I also object to that “near”. The Obama administration never gave any sign of being less than totally loyal to its owners.

I agree that heavy American pressure is essential if Israel is to be forced out of the West Bank.
Motion at debate at Oxford University last month: “Israel should withdraw immediately from the West Bank”.

Excellent points, all of them–but delivered to the wrong address. Netanyahu–and most Israelis, it must agonizingly be admitted–are impervious to such arguments. The much more important audience would be Congress and Obama

This entire argument is meaningless for the following reasons:

1. Both Obama and Congress get their marching orders from the Netanyahu and from the Israel Lobby. Twenty-seven standing ovations.

2. The majority of Jews in the US and in Canada couldn’t care less about the occupation or the abuse of Palestinians. As such, both they and the Lobby are obstacles to justice and peace.
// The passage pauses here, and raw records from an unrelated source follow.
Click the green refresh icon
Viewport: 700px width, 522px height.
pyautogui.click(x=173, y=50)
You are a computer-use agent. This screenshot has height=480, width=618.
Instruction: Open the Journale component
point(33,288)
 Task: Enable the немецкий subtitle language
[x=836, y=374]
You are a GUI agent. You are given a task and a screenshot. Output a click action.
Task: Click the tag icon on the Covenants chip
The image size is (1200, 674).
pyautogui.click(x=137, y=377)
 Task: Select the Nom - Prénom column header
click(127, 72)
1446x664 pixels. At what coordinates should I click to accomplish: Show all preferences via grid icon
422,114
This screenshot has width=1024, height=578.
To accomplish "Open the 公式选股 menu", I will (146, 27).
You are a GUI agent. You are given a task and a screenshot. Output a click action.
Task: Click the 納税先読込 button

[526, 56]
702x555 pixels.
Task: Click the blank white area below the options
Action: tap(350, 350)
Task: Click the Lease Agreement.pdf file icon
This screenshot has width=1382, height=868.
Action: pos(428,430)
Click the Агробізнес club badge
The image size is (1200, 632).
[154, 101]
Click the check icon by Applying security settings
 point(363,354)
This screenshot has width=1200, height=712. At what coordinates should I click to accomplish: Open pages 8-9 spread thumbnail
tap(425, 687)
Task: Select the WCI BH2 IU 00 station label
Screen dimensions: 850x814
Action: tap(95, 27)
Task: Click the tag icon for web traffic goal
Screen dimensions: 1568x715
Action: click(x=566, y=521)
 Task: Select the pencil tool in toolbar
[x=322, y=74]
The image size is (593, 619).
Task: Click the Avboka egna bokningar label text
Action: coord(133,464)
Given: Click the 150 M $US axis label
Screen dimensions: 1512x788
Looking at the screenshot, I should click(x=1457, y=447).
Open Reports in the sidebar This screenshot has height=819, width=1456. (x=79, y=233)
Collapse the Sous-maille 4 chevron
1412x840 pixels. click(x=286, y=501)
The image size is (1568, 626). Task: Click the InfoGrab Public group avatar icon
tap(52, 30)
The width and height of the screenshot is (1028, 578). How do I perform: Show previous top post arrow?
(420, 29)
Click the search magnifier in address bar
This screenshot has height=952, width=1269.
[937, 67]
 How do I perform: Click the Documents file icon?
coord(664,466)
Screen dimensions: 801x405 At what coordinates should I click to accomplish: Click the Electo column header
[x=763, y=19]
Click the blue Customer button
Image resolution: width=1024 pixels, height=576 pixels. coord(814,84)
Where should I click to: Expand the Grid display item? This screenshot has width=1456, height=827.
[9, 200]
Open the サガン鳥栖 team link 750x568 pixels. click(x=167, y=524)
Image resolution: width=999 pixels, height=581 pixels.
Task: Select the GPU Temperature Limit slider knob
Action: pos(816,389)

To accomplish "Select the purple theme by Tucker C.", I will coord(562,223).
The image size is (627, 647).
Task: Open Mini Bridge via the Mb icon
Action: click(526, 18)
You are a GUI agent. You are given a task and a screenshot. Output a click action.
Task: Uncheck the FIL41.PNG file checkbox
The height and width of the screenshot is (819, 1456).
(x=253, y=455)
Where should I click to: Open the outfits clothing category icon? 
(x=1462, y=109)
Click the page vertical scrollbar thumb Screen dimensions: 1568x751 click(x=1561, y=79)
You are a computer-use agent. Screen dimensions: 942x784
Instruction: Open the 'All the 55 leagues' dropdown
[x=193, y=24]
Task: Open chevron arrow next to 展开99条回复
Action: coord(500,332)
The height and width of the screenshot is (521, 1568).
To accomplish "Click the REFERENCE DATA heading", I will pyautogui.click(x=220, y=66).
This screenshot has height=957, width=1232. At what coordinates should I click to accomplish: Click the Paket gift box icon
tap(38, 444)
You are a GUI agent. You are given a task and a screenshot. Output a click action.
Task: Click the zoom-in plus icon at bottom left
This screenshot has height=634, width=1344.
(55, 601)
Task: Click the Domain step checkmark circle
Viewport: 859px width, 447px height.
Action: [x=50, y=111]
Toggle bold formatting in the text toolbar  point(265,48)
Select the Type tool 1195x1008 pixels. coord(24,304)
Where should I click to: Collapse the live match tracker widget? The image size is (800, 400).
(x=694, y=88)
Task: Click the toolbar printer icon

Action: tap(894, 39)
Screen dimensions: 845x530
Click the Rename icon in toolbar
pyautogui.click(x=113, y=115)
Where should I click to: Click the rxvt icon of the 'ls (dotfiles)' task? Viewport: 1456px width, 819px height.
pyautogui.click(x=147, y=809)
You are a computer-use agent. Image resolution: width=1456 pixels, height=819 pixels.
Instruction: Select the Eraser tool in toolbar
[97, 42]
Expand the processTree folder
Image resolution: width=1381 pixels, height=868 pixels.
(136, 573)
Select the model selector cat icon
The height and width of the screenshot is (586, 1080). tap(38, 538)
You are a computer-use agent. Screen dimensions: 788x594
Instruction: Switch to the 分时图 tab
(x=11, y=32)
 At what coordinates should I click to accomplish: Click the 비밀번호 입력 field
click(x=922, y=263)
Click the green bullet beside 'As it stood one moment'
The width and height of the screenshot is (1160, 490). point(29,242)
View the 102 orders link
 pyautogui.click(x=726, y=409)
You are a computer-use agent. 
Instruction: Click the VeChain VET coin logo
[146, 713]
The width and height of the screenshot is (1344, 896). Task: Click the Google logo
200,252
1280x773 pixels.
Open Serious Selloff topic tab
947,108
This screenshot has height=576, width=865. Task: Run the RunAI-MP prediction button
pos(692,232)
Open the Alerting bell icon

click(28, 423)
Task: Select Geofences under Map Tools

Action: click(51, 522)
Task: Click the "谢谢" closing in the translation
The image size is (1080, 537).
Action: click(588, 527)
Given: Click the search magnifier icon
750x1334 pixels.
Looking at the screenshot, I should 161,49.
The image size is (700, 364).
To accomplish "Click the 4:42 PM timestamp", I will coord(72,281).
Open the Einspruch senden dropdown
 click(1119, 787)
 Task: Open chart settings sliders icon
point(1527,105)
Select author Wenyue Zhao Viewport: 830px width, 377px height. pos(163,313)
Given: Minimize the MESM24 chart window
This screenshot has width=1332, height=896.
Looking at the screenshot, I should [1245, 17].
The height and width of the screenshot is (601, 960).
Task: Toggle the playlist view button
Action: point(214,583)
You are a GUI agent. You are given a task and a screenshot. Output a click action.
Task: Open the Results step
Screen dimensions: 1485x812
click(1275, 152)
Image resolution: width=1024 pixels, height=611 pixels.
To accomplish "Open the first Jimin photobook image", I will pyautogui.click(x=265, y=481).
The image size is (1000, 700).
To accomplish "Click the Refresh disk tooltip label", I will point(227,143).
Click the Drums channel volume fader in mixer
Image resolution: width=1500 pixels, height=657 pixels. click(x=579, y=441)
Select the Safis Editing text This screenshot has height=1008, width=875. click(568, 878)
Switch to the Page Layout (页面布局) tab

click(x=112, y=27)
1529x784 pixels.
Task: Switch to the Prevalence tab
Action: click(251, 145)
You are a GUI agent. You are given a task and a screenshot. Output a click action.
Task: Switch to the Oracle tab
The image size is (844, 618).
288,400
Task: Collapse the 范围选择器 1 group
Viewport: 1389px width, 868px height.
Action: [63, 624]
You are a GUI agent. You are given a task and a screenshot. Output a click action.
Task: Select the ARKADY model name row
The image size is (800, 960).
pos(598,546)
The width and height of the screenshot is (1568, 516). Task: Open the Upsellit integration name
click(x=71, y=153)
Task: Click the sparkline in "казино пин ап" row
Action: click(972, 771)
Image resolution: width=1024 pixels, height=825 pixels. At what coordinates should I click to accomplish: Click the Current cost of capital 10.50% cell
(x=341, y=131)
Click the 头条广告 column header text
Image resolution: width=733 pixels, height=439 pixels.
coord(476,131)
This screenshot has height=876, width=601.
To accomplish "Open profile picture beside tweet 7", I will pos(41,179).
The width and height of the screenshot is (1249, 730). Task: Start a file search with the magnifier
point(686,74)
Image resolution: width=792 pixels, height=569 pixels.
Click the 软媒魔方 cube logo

Thus the only effective way to resolve this is to boycott Israel and make it clear to Jews outside Israel that they are no longer part of the debate, they are irrelevant and ineffectual. They are aiders and abetters who cannot be swayed.

If you want to change them, you’ll have to change the way Judaism is taught in every household in the US, where Israel is seen as an intrinsic part of every Jew’s identity.

Seeing as you cannot do that without waiting generations and spending countless resources on education and de-programming, it is far more cost-effective to ignore Jews in the US, exclude them and explain to them that this is no longer an internal Jewish conversation.

On a seriousness scale of 1 to 10, your suggested solution rates at a poultry 3, whereas mine is far more serious, coming in at a solid 9.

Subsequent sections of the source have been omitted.